Essas restrições, como preceituam o § 1º do artigo 21, aplicam-se, inclusive, “durante o período de recondução ou reeleição para o cargo de titular do Poder, Governador e Prefeito, ou órgão autônomo”. Proíbe-se com isso, a transferência de compromissos que onerem orçamentos de mandatos posteriores. Interessante que essas vedações são muito mais severas do que aquelas contidas nos incisos I a IX do artigo 8ª da mesma Lei nº 173, de 2020. Porque aquelas têm tempo certo de duração, ou seja, até 31 de dezembro de 2021, enquanto as outras instalaram-se de modo permanente, o que cria consideráveis obstáculos a quaisquer ações de revisões de políticas remuneratórias de servidores.
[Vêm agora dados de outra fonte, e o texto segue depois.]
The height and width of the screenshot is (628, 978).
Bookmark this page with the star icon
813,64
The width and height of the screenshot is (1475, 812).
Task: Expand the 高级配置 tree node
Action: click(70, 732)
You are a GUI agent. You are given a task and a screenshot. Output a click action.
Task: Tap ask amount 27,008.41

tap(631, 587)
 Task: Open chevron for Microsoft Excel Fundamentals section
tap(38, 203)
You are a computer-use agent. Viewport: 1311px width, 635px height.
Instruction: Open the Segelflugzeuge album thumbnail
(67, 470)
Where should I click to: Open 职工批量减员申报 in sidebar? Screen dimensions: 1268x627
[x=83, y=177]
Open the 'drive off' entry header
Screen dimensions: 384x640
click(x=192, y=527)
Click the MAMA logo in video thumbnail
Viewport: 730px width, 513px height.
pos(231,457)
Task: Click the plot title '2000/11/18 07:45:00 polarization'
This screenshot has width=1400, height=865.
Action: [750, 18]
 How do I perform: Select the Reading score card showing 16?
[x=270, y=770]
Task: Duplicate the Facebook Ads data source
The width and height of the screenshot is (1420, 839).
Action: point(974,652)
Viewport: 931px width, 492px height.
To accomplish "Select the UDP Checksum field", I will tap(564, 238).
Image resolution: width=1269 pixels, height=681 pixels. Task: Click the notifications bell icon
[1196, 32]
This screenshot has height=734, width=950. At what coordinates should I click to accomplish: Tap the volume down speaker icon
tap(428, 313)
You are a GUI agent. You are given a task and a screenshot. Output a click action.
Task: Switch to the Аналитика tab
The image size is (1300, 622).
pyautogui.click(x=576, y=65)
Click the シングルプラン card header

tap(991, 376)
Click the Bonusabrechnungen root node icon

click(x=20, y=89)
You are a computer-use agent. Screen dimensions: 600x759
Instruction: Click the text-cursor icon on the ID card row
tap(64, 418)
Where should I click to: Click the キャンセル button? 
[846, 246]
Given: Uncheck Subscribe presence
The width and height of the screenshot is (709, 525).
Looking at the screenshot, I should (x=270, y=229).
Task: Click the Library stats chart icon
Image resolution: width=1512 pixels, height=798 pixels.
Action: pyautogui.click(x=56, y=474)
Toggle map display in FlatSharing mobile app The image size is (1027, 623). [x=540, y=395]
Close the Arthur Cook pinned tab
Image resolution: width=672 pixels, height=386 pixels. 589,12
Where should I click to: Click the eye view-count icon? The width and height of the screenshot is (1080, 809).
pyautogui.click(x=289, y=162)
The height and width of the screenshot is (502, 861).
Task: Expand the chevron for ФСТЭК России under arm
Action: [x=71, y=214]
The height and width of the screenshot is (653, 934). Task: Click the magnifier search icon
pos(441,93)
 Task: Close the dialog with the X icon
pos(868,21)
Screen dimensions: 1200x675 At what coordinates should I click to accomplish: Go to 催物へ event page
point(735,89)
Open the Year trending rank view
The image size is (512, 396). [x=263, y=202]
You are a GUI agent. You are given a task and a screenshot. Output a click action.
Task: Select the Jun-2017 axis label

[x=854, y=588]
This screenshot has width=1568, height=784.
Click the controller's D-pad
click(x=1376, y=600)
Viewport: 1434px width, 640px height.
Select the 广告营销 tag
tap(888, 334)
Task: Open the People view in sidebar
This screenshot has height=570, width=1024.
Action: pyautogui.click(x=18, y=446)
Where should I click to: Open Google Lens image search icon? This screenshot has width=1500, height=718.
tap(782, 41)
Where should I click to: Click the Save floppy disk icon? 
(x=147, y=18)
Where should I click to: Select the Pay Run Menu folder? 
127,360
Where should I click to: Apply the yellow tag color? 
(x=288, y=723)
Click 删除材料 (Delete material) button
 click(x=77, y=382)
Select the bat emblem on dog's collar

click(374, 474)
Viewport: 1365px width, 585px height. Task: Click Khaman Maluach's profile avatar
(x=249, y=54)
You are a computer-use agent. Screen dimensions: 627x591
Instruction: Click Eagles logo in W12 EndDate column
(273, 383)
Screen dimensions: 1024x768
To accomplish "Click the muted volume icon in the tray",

Antes a não recondução das despesas aos limites desaguavam nas proibições do § 3º do mesmo artigo 23. Agora, a extensão conferida à nulidade de pleno direito aos causadores do aumento das despesas pode ensejar, sim, a meu ver, processos de apuração de responsabilidade e até improbidade administrativa, que, convenhamos, não é cenário nada confortável aos ordenadores de despesas. Desse modo, pode-se concluir que só há um caminho a trilhar e que consistirá no exato e adequado planejamento da Gestão Governamental tão almejado pela LRF, de modo que se mantenha equilibrada receita e despesa, sem o que não haverá luz no caminho, a menos que a arrecadação em algum tempo volte a crescer de modo consistente, que mantenha o percentual de gastos de pessoal abaixo dos limites previstos na Lei.